Rehoboth Beach officials have proposed an ordinance that would establish a 10-foot no-build buffer around Silver Lake and Lake Gerar.
Recommended by the planning commission, the ordinance is a permanent measure to replace a 15-foot, no-build moratorium around Silver Lake that expires Friday, Feb. 15.
Mayor Sam Cooper said, “The state now says they own the lake, but they are not yet ready to take administration of it. So that leaves us in a little bit of a limbo."
In addition to an ordinance establishing the 10-foot, no-build ordinance, the city will also hold a public hearing on an ordinance to require site-plan review for any proposed structure within 25 feet of the lake’s edge.
DNREC officials say the state owns Silver Lake and the lake bed, but the department has not resolved ownership issues with lakefront property owners, some of whom claim ownership of land into the lake. Deputy Secretary David Small has said DNREC intends to conduct more research and gather public input on the issue.
A search of property records ordered by the General Assembly in 1978 established Delaware owns the lake, but DNREC did not assert authority over the lake until recent issues – such as dredging at the west end of Silver Lake, the house built at Lot 6 Silver Lane and the dock built by Rehoboth resident Frank Cooper – forced the agency to reexamine the ownership question.

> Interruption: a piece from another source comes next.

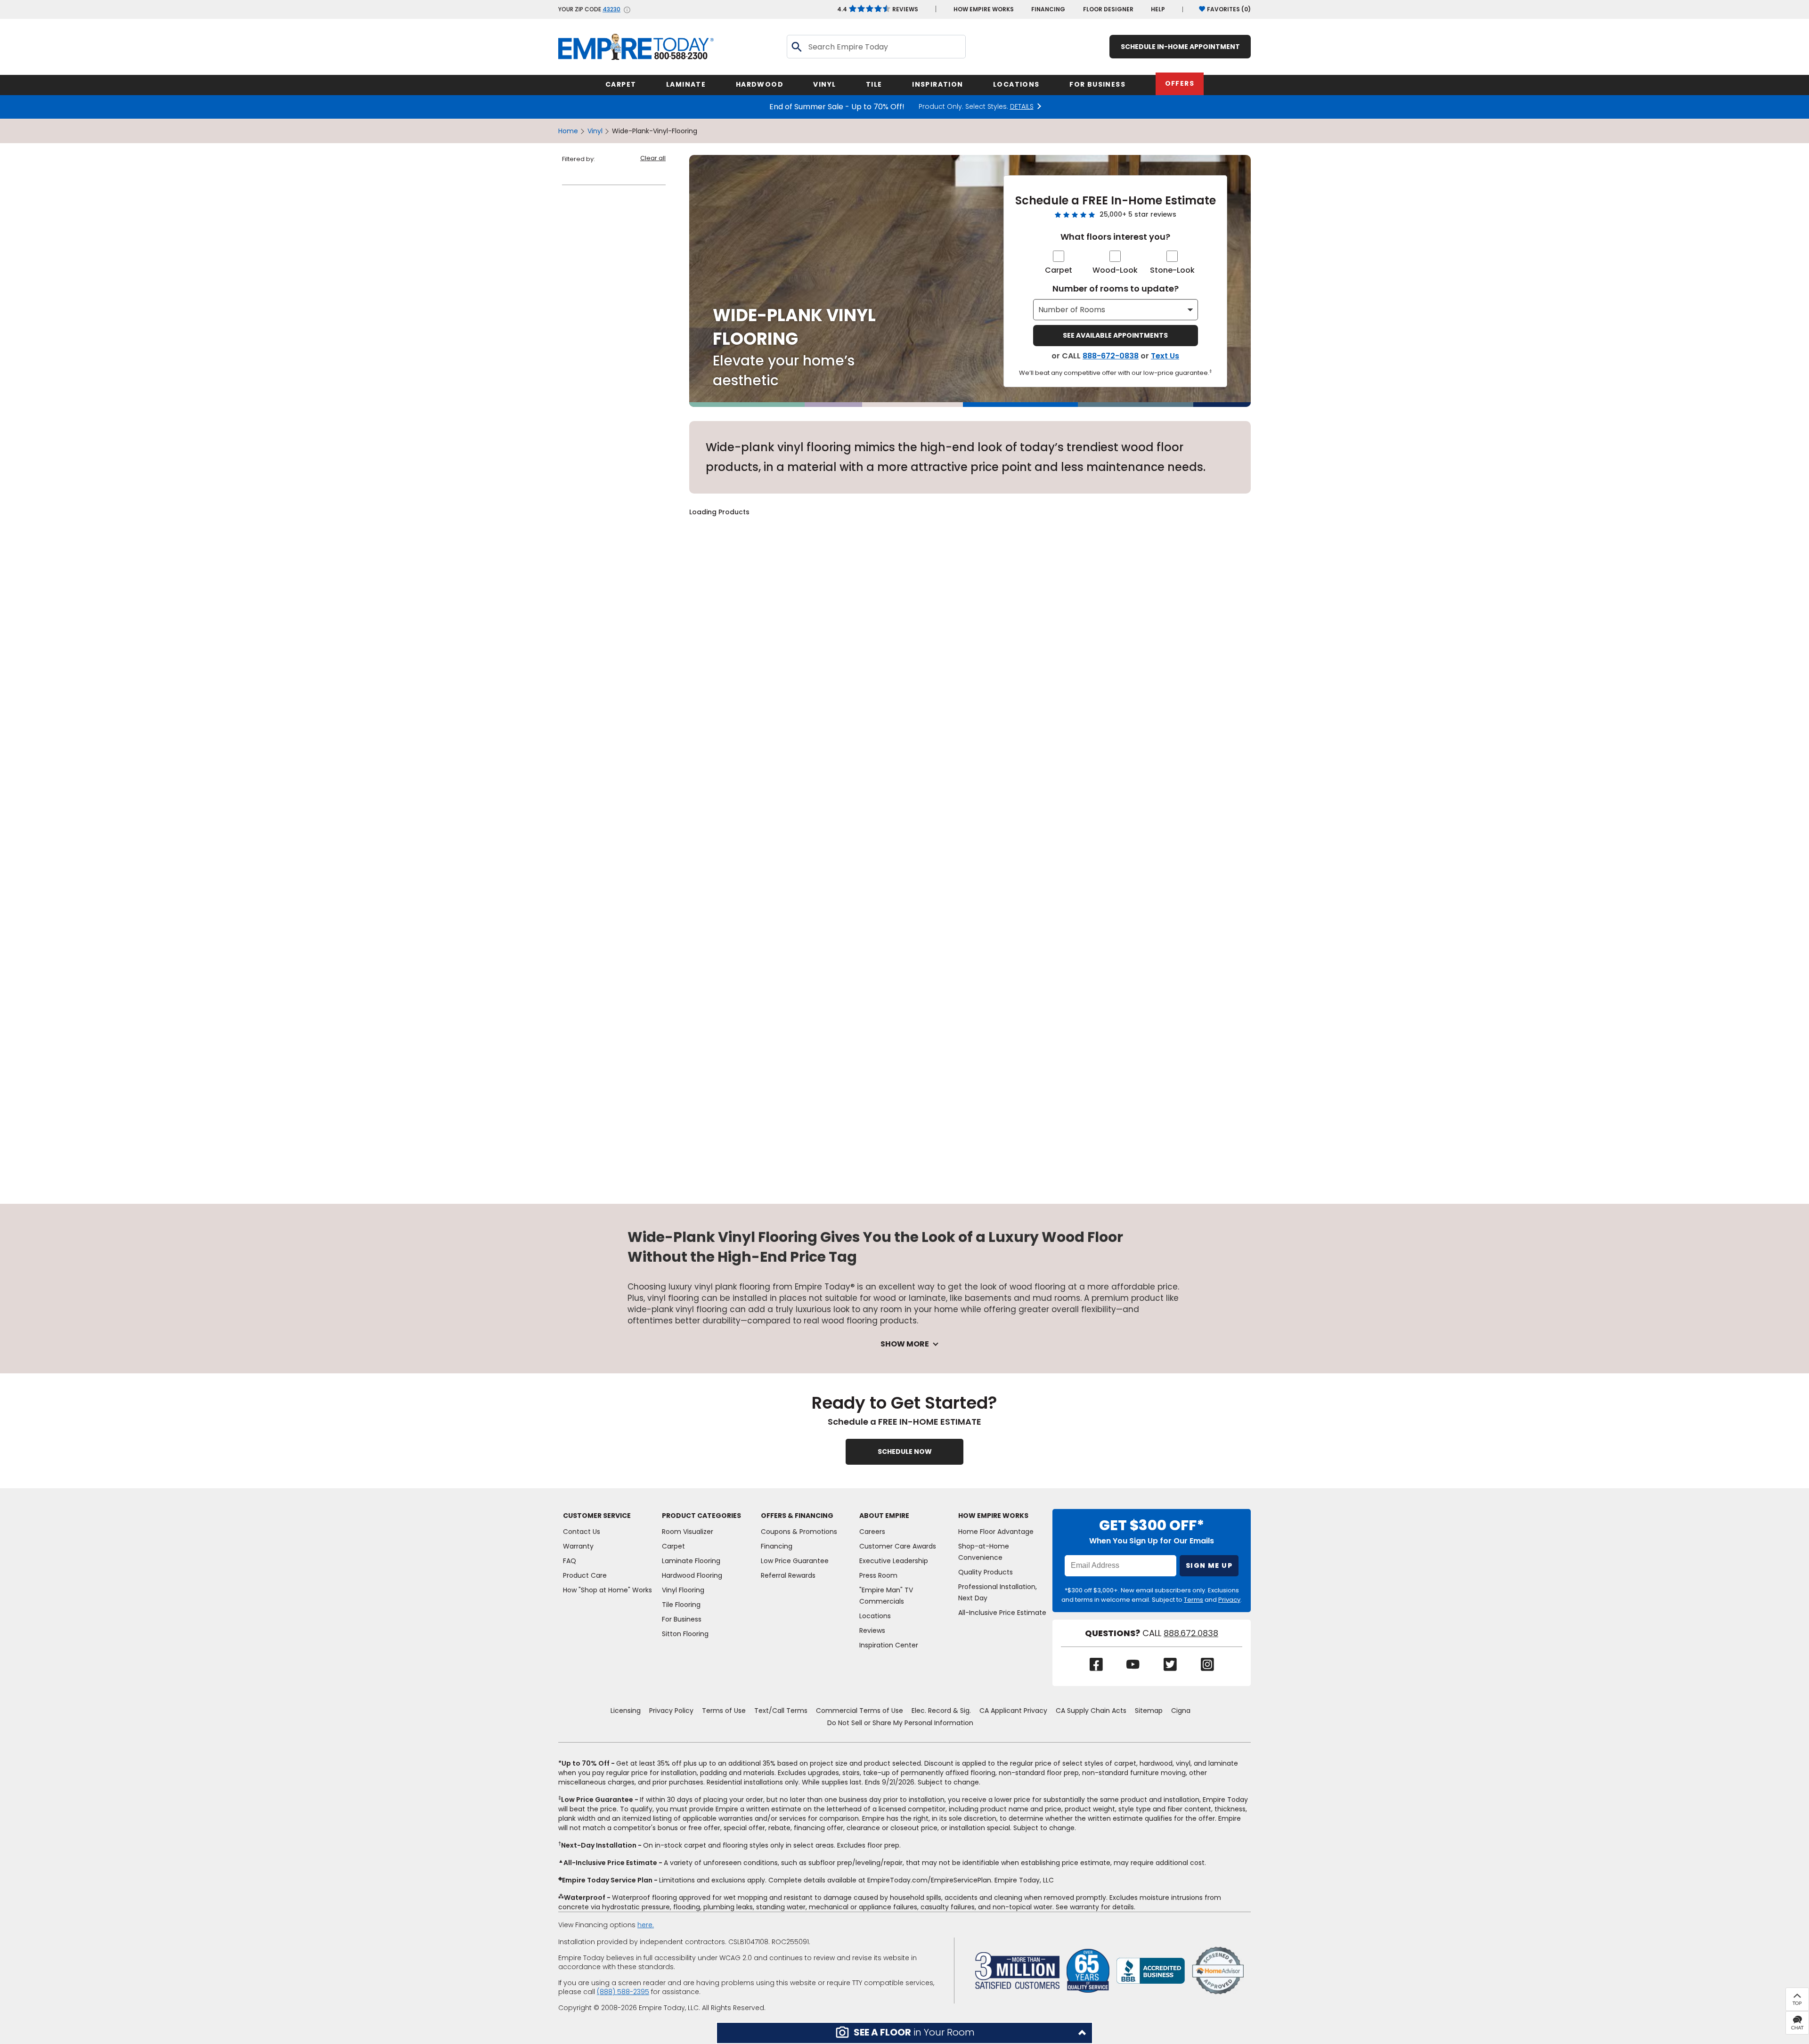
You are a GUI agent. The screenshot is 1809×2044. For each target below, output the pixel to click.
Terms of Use (724, 1710)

Michael Globetti, spokesman for DNREC, said the department declined further comment.
Cooper said ownership of the lake remains a wild card, but the proposed Rehoboth ordinance would keep all land within 10 feet of the ordinary high water mark of Silver Lake and Lake Gerar as natural area.
Still under discussion is whether riprap could be part of the natural area and whether fences will be permitted. Building inspector Terri Sullivan said the city’s current position is that riprap is not permitted in the natural area.
Asked whether anyone could build a dock on the lake, city solicitor Glenn Mandalas said Rehoboth’s ordinance regulates only land use, not water rights.
Mandalas questioned whether anyone has riparian rights to the lake.
“I’m not sure those deeds granting riparian have any merit to them,” he said.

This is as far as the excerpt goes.